Re: The philosophy of computation reformulates existing ideas on a new basis ---x86 code is a liar?

On 11/15/24 6:34 PM, olcott wrote:

On 11/15/2024 5:23 AM, joes wrote:

Am Thu, 14 Nov 2024 17:53:38 -0600 schrieb olcott:

On 11/14/2024 3:09 AM, Mikko wrote:

On 2024-11-13 23:11:30 +0000, olcott said:

On 11/13/2024 4:58 AM, Mikko wrote:

On 2024-11-12 13:58:03 +0000, olcott said:

On 11/12/2024 1:12 AM, joes wrote:

Am Mon, 11 Nov 2024 10:35:57 -0600 schrieb olcott:

On 11/11/2024 10:25 AM, joes wrote:

Am Mon, 11 Nov 2024 08:58:02 -0600 schrieb olcott:

On 11/11/2024 4:54 AM, Mikko wrote:

On 2024-11-09 14:36:07 +0000, olcott said:

On 11/9/2024 7:53 AM, Mikko wrote:

>

The actual computation itself does involve HHH emulating itself
emulating DDD. To simply pretend that this does not occur seems
dishonest.

Which is what you are doing: you pretend that DDD calls some
other HHH that doesn’t abort.

DDD emulated by HHH does not reach its "return" instruction final
halt state whether HHH aborts its emulation or not.

When DDD calls a simulator that aborts, that simulator returns to
DDD, which then halts.

It is not the same DDD as the DDD under test.

>
How do they differ?
>

If the DDD under the test is not the same as DDD then the test is
performed incorrectly and the test result is not valid.

The DDD under test IS THE INPUT DDD

I agree that there is only one DDD but above you said otherwise.

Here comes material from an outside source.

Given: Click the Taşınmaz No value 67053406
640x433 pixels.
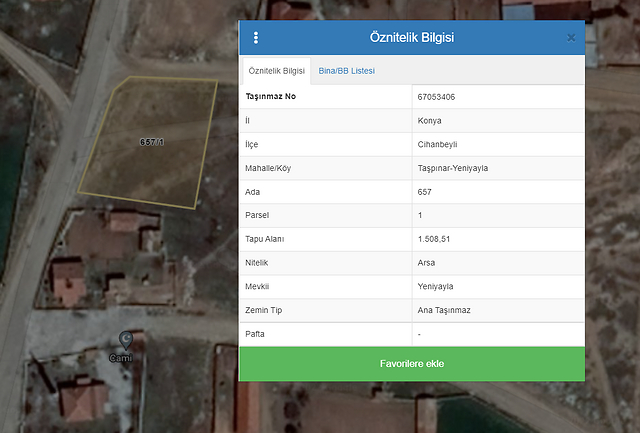Looking at the screenshot, I should pos(437,97).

DDD emulated by HHH emulates itself emulating DDD and DDD emulated by
HHH1 *DOES NOT DO THAT*

Those are the same DDD. The difference lies with the simulators.
>

 It is ridiculously stupid to require an emulating termination
analyzer to get stuck in recursive simulation.
 Alternatively DDD emulated by HHH must be aborted by HHH.
 

It isn't required to do that. Just to get the right answer.
A fact that you don't seem to understand, likely because you don't undetstand the foundations of truth.